Stress Fractures

The sporting world is rife with stress fractures. Simply put, they signify that our skeleton is failing to support the loads that are put on it. This results in structural exhaustion, pain, decreased performance, and in rare circumstances, a complete fracture. Because stress fractures can result in extended absences from sports and other activities, management and prevention are crucial.


As a result of the strain they are put under, our bones are continually being rebuilt and healed. This stress may cause microscopic fragments in the bone, which are eventually fixed by the cellular elements of the bone.

When the bone can’t heal the damage it is receiving quickly enough, a stress fracture will result. The following three scenarios can lead to stress fractures.

>Increase in the amount of applied stress or load (too much load);

>Loading too fast due to insufficient recuperation time between sessions;

>Applying typical stresses to bones with weakening (low bone density or osteoporosis).

>The volume, intensity, and surface of your workouts, the amount of calcium or calories in your diet, and hormonal considerations are just a few of the other elements that might cause a stress fracture.
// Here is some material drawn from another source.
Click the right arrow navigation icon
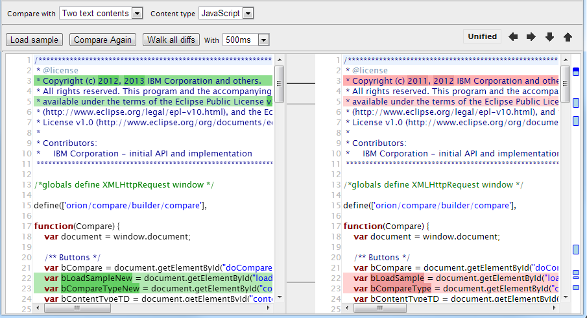587x318 pixels. [531, 37]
Younger persons are more frequently impacted by stress fractures, which are most common in the lower leg. Stress fractures are classified as severe injuries since it often takes 3 months to return to sports or other activities.


Normal insidious onset means that the patient was not aware of a specific incident or time when the damage happened. Often, there is no apparent beginning of trauma, with pain decreasing during rest and returning upon resuming activities.

There are both intrinsic and extrinsic risk factors, as with most injuries. Intrinsic includes topics such as;

Gender: Women are more prone than males to suffer a stress fracture.

Oestrogen levels, for example, which affect endocrine and hormonal function, increase the incidence of stress fractures in women.

Low bone density can cause stress fractures because the bones are less strong.

Reduced range of motion at a joint can result in changed loading and increased rates of stress on specific locations, which has been linked to the development of stress fractures.

Dietary behaviours, such as restrictive eating patterns or eating disorders, can result in inadequate bone reabsorption, making the bone weaker and more prone to fracture.

Examples of extrinsic risk variables are:

Increases in load, volume, intensity, and duration are training-related parameters. The greatest risk factor for training mistake is abrupt changes.

Mechanical variables, or things like hard surfaces like pavement or improperly supportive shoes, are examples of this.

Age – Your bone density may vary depending on your age. Children and teenagers have not yet attained their maximal bone densities, whereas older persons often have lower bone densities.


When checking for a stress fracture, an osteopath will look for a variety of things. Localized soreness at the injury site, followed by swelling, is the major symptom of a stress fracture. Some joints and bones are difficult to assess, so your osteopath may ask you to complete a series of tests, such as gradually increasing activity—from calf lifts to jogging—and seeing whether they cause pain.


Depending on the injured bone and the circumstances surrounding it, there are a variety of solutions accessible in the case that more examinations are required. Options include an X-ray, CT scan, bone scan, MRI, and DEXA scan.


A period of lighter loading in this case is the most crucial element. Not necessarily non-weight bearing, but simply a time when activity is changed. such as cycling rather than jogging

Rest, relatively in order for the fracture to heal properly, the patient or athlete must be able to maintain a particular degree of conditioning. A conditioning/rehabilitation strategy must meet a number of criteria, including:

>Proper diagnosis is crucial because it enables us to create a rehabilitation strategy that works.

>Finding potential contributing factors requires both intrinsic and extrinsic elements that the rehabilitation strategy can address.

Initial management: Although this phase is quite comprehensive, it can be summed up as involving some kind of activity modification at first, followed by an investigation of potential contributing factors. After that, focus on keeping yourself healthy before trying to speed up tissue recovery.

Return to sport/lifestyle – This is yet another in-depth topic that involves getting back into motion, adjusting the load via the injured limb, and retraining your stride before developing a loading strategy.

Specific conditioning — different forms of exercise can be performed here while strength, flexibility, proprioception, and neuromuscular weaknesses are tracked.

Sports- and lifestyle-specific retraining, where we include particular workouts and drills.

Returning to sport and lifestyle, there are a few things we need to consider raising. Examples include risk vs. reward, the patient’s personal goals, and the injury history profile.


It’s crucial to be able to recognise any potential risk factors involving things like strength, footwear, floor surface, nutrition, and hormones in order to assist prevent stress fractures.

In order to allow for bone adaptation, exercise progression should be moderate.